The opening kilometres out of the picturesque village of Flumet were lovely with tight switchbacks rising into tree lined roads and brief glimpses of the view onto the hills we'd come over earlier in the day. The sun was shining through the leaves and the afternoon was a comfortable temperature for riding up mountains. It was steep though, tickling along at around 7-9% most of the time, or at least that's what it felt like since there were no markers until the village of Notre Dame de la Bellacombe some 4km along the way.
From here on up two things changed. One, there were waymarkers for most of the upcoming kilometres to underline that it was actually quite steep, usually 8% if not a bit more. Second, the view was brilliant and kept improving as the climb went on, with a wonderful panorama across the valley to the right of a long, bare rock ridgeline that ran for kilometres along the horizon (I should look up the name really). It was stunning with bright blue sky beyond really giving great contrast to the rock.
Since the opening half of the climb had been so steep my usual game of working out the remaining 'average' to the top was starting to suggest that the second half would be relatively easy ("hmm, getting on for 'only' 5% left" I was thinking).....and then I went downhill.
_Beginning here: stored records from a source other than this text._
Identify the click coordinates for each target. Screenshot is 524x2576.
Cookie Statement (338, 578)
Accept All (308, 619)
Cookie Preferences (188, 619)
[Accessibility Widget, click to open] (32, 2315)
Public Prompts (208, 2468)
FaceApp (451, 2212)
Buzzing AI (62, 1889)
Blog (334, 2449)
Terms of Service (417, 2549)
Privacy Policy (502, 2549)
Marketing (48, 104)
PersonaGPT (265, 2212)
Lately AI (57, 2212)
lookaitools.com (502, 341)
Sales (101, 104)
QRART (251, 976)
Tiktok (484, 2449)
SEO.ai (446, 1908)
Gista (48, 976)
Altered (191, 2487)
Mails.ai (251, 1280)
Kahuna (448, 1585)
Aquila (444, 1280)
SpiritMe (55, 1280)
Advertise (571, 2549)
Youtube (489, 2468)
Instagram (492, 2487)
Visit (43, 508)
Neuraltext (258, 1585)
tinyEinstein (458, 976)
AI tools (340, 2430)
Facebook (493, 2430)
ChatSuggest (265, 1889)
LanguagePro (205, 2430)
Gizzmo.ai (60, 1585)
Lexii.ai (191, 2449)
I should have expected it really, it's happened on most climbs and it wasn't by much, but just enough to keep the portion of the road that was uphill (i.e. most of it) challengingly steep.
Not that I was complaining. It really was a fine climb with the final few kilometres weaving around some high altitude tree lined slopes to reach the ski resort of Les Saises after around an hour and a half of uphill. Les Saisies itself, being a ski resort, was a collection of shops, restaurants and the always slightly sad image of out of action ski paraphernalia making the place look a little untidy. The pups certainly took some getting used to the plastic, oversized penguins and bears strewn about the slopes waiting for children in winter, but the view from the car park at the edge of town, where the col marker was, was not spoiled by the clutter of ski resort beyond. From here the view of the ridgeline really stood out, with even more of it visible than before. It was so beautiful that when I bought the camper up later in the afternoon we decided to stay there overnight and rest our tired legs watching the sun set over the Alps.